Ils se toisent, et sans doute grâce à cet échange qui a approfondi l'amitié et l'affection, Raffaele adoucit légèrement son attitude. Du moins, la raison et les règles existent assez pour ne pas punir tout suspect sans procès.

Si l'on suppose que le groupe de Faust est la victime, malgré la perte de leurs camarades, ils n'ont pas protesté et ont disparu. Si l'on veut défendre l'idée que Faust, effrayé par Walm, s'est seulement caché temporairement, on ne peut qu'applaudir en riant.

« C'est drôlement civilisé et admirable. Mais répéter la même histoire plusieurs fois, ça ne passe plus. Je suis un blessé. Et gravement, qui plus est. »

Walm exhibe sa gorge tout juste refermée. Raffaele y jette un coup d'œil et décide de clore là cette stérile discussion.

« Ni blanc ni noir n'est encore tranché. En attendant la décision, vous logerez dans une chambre d'hôtes de la guilde. »

« C'est une cellule d'isolement ou quoi ? »

« Hmph, si vous tenez absolument à une cellule, on peut vous y mettre. Soyez reconnaissant. C'est une chambre pour hôtes de marque. Surement plus confortable que le sol du labyrinthe ou les auberges miteuses où vous dormez d'habitude.
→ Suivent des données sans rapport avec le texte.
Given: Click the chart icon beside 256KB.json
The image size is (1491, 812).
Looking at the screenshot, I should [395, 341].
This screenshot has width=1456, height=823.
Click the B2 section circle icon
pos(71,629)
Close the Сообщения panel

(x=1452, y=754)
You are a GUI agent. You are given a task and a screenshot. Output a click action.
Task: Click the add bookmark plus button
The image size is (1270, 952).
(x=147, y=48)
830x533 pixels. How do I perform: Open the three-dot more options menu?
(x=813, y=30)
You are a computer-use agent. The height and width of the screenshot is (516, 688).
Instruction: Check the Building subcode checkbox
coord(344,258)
Pas d'entraves, mais abstenez-vous de tout mouvement libre. Bien sûr, par "souci de votre sécurité", on vous attachera une "escorte". Hé, guidez-le. »

Raffaele quitte la pièce le premier, et gardes et employés de la guilde escortent Walm comme une dame. Qu'est-ce que la Guilde des Aventuriers peut être aimable. Walm, bénéficiaire de cette « bienveillance », est conduit dans une pièce sans fenêtre. Une seule porte pour entrer et sortir ; si l'on tape sur les murs, un son rassurantment solide revient. Une pièce adaptée aux conversations secrètes, et à la protection d'un VIP.

Ironiquement, force est de constater qu'à force de répéter les explications pour le rapport, ses idées sont mises en ordre. Probablement, Faust a visé Walm parce qu'il était seul, donc facile à cibler, et qu'il possédait un sac magique ainsi que des fonds conséquents pour un individu.

« Il a le verbe haut, c'est le moins qu'on puisse dire. »

Assis sur une chaise, Walm s'y abandonne. Il lui coûte de reconnaître les paroles de Raffaele, mais même un fauteuil en cuir bon marché surpasse comme lit le sol du labyrinthe ou les auberges bon marché. Au bout du compte, Walm n'atteint pas le lit et lâche prise. Dormir quand on peut dormir. L'habitude de l'époque de Highserk est encore solidement ancrée.